Comments (15)
Original comment by nomeata (Bitbucket: nomeata, GitHub: nomeata).
arbtt should handle unicode properly, and output it in whatever locale your system is running. On Linux, I’d say “make sure that LANG
is set to a UTF8 locale”...
Do you get the weirdness only when piping the output to a file or program, or also when you run it as it is?
from arbtt.
Original comment by amenthes (Bitbucket: amenthes, GitHub: amenthes).
It would appear that the output is ISO-8859-1
on my windows machine, when piped to another command or file. Currently I have to detect the encoding at runtime and convert to utf-8.

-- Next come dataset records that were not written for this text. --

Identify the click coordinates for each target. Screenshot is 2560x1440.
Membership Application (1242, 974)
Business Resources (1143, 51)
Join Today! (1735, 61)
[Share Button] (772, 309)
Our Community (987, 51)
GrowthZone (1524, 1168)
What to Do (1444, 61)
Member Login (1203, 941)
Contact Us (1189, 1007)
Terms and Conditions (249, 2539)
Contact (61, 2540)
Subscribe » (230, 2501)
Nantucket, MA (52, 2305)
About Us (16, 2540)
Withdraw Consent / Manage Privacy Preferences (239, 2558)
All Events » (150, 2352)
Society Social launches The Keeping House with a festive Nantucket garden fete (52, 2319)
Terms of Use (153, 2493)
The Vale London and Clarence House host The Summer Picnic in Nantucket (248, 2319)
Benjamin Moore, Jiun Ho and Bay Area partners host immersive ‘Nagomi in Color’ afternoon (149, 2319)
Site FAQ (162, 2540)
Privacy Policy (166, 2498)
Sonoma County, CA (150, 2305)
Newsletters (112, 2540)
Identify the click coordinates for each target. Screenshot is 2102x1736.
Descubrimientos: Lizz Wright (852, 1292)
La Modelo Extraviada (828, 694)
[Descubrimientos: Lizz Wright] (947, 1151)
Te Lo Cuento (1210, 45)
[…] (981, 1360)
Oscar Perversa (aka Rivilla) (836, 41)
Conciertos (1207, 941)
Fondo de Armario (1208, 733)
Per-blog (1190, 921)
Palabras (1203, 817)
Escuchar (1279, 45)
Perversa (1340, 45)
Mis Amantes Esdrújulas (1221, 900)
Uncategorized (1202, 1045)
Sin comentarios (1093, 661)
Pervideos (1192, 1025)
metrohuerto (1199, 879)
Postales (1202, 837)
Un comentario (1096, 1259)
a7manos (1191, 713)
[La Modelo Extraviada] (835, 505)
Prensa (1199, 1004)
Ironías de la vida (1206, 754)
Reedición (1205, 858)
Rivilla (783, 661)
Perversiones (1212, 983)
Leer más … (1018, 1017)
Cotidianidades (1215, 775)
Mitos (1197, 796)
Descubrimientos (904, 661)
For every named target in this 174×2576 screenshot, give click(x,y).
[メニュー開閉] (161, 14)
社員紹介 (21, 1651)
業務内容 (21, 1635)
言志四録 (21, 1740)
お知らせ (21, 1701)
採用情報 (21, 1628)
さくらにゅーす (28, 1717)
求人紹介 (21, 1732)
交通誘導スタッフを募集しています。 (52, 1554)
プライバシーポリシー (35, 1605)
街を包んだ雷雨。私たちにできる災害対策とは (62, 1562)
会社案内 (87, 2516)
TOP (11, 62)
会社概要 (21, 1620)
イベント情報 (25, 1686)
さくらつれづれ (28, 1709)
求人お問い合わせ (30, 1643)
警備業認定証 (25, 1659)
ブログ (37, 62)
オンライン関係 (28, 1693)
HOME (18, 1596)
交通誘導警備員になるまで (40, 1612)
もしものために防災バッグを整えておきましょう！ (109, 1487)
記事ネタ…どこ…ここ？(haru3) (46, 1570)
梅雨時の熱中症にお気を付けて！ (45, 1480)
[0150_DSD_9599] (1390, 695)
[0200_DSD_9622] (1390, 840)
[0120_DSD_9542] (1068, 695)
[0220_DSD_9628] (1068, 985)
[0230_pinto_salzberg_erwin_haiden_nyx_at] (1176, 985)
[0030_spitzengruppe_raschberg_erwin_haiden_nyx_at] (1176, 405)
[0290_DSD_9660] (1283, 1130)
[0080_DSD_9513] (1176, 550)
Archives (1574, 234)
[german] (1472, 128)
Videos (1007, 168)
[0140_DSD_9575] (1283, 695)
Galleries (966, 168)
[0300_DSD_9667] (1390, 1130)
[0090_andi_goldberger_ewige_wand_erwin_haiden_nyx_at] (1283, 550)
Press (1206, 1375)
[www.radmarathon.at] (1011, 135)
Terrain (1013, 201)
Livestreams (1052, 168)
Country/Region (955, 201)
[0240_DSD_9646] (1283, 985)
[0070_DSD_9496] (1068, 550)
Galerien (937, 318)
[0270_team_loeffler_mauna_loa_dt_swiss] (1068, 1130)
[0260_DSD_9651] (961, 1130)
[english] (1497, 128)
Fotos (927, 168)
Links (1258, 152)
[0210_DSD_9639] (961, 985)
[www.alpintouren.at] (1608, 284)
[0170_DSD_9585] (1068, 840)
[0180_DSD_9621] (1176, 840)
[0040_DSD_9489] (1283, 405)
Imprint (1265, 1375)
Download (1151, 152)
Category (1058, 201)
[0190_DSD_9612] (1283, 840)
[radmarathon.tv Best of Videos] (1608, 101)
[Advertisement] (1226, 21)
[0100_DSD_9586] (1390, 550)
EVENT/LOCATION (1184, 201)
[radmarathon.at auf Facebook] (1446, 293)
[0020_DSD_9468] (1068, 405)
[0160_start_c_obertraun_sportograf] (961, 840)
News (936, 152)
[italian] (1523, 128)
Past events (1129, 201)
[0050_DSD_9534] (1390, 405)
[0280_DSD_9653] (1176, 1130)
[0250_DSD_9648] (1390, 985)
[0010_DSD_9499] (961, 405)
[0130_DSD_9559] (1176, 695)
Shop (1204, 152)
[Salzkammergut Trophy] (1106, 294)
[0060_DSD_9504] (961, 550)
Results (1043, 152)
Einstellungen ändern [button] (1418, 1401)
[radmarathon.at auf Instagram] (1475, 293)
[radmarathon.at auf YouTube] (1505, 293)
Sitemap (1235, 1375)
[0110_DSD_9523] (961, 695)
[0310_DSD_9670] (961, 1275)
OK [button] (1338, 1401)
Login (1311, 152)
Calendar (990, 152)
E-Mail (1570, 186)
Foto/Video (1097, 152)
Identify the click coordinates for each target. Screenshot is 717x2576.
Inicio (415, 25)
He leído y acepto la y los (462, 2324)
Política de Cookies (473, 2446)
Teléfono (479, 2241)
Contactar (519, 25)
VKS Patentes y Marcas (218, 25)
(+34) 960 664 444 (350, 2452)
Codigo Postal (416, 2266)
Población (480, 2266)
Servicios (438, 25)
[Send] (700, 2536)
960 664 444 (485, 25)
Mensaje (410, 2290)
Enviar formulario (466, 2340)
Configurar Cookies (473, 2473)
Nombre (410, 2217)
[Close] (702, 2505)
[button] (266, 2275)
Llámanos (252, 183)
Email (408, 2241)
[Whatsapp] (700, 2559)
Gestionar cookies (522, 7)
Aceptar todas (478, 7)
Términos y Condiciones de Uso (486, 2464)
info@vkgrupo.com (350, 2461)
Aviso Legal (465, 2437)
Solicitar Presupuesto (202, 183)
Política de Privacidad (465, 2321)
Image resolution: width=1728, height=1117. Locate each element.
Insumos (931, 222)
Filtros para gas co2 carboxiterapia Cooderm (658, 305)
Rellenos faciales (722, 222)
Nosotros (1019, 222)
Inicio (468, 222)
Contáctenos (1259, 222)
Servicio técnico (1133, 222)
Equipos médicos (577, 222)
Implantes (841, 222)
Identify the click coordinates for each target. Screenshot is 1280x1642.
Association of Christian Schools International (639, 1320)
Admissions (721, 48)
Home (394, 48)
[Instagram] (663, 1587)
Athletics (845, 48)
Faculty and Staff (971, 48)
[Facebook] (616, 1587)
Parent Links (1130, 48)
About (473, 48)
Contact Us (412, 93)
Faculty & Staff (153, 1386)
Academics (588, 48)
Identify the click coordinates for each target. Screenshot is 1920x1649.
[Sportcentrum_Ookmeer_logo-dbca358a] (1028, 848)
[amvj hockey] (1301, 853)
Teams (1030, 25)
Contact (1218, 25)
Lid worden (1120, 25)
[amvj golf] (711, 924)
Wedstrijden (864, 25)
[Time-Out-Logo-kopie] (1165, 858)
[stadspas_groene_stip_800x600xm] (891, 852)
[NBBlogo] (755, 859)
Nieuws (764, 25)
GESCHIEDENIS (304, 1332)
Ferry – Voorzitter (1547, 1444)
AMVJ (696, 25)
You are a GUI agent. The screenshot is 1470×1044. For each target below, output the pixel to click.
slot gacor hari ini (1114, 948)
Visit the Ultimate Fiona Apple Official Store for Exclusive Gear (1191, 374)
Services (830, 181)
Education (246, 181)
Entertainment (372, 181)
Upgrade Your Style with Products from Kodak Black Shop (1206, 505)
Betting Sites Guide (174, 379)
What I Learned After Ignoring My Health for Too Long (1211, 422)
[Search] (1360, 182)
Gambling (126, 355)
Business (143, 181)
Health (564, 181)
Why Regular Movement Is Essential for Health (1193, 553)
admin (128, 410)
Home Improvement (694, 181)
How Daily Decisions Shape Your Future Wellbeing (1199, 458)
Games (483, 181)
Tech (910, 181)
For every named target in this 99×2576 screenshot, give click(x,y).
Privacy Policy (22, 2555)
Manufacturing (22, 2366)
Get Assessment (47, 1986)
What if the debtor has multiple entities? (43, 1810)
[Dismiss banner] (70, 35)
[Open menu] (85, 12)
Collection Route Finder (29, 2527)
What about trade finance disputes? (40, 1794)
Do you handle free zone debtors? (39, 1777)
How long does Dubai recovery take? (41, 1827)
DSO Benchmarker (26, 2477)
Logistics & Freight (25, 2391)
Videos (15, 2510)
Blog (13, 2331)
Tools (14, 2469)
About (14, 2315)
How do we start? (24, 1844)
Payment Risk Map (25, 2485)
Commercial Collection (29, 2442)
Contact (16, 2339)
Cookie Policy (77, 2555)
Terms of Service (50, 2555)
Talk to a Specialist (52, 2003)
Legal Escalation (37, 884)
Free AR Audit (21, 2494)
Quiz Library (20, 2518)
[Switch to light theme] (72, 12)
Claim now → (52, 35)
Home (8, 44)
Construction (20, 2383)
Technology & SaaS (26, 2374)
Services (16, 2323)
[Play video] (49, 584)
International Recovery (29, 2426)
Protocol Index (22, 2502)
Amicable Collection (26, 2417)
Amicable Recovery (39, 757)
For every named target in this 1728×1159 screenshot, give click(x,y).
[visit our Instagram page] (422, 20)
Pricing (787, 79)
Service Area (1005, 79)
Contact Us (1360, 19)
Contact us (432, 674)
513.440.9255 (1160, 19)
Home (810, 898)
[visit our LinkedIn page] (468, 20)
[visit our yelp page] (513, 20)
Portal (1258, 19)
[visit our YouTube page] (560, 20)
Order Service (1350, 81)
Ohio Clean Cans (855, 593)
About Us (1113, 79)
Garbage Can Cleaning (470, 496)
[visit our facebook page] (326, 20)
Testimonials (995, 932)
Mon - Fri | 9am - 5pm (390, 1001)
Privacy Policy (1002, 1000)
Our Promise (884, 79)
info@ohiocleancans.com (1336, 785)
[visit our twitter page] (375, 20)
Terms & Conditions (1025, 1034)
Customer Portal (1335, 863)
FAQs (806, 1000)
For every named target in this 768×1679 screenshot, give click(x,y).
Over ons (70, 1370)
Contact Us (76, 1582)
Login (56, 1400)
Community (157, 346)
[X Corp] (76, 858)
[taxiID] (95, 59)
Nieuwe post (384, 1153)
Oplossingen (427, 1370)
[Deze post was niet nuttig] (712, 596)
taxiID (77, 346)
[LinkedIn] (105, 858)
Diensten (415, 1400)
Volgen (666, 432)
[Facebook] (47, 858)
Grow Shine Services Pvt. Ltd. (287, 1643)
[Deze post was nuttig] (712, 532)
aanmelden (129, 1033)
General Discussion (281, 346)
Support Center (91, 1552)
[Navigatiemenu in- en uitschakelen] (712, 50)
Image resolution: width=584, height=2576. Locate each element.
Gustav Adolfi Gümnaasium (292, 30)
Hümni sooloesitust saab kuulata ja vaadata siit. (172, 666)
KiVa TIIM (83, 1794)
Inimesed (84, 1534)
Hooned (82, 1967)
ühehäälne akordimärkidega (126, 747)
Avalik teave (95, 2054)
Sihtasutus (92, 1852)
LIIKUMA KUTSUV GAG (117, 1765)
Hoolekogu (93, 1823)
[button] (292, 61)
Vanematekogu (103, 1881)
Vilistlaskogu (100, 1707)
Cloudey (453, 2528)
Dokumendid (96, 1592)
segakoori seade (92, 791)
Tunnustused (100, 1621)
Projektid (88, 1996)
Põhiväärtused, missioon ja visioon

I guess, now i have two conversions, one by arbtt-stats (internal to iso-8859-1) and one by my script (iso-8859-1 to utf-8). The conversion to iso will probably be lossy, there's a bunch of characters it can't display. I't love to request a mode where i can force arbtt-stats to output utf-8
regardless of locale and other environment settings.
from arbtt.
Original comment by nomeata (Bitbucket: nomeata, GitHub: nomeata).
If it is non-trivial to set it via environment variables, I might add a command line flag... but I’m surprised this is so hard.
Have you tried issuing chcp 65001
before running arbtt? According to http://stackoverflow.com/a/388500/946226 this should set the code page to utf8.
from arbtt.
Original comment by amenthes (Bitbucket: amenthes, GitHub: amenthes).
chcp does not seem to have an effect. My terminal happily tells me, that i'm on that codepage, now. But it still outputs ü as 0xFC (ISO-8859-1 or Windows-1252, as both would look identical in that area).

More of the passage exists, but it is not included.